» 练习
列出关于成仿吾的这段文字中出现名字的全部人物。

» 页面摘录
================================

对成仿吾这“三板斧”,褒贬不一:有的憎恶他“莽撞”,有的赞赏他“勇猛”。但尚未赴美留学的梁实秋却热情地鼓励他:“《文学旬刊》曾有人暗射的比你为‘黑松林里跳出来的李逵’。我希望你不要以为这是污辱你。虽然写这句话的人倒许是存心要污辱你。仿吾阿!李逵是一条好汉!是愈穷愈硬愈直的好汉!在现在国内这种乌烟瘴气的妖魔鬼怪的文艺界里,只有一个李逵,我还嫌少呢!要没有李逵出来舞一次板斧,“雅典主义”恐怕永远是‘雅典主义’,‘手势戏’恐怕是永远还在开场呢!我诚确的感觉着,现今国内文艺界实在最需要批评的工作,并且是需要积极的批评的工作。但是,仿吾,我们若要从事于这种工作,打破一切文艺界里的虚伪的工作,我们的斧法切不宜乱,斧法乱则劳而无功,且将损及自身。”成仿吾的回信也充分表露了他的‘黑旋风’本性:“人家骂我是黑旋风,我自己也在又喜又愧;可怜我怎么也比不上这个赤裸裸的人。然而近来能不顾他人的褒贬,似乎又与他接近了一步……近来因为可愤恨的事情万端丛集,我们已决取一种征服的态度,我个人尤主张对恶人不讲道理,爽爽快快芟了去就是。我近来的行动完全秉此宗旨……近来有些人在多方倾陷我,我只笑着看他们到底把我怎样。我想我的斧法可以不至再乱了,只是我希望朋友们多多给我点刺激——那便是砥石——使我把我的斧头磨得更尖利些。”

================================

» 数据区

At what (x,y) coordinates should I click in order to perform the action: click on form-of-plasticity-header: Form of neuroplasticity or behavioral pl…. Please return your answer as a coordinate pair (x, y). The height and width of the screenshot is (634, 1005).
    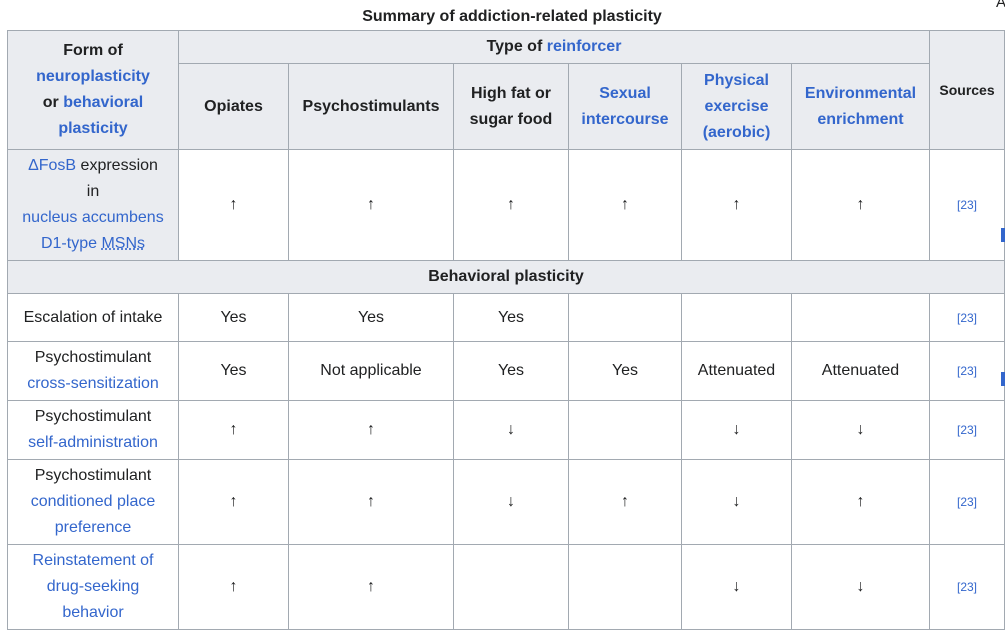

================================

» 答案
成仿吾、梁实秋、李逵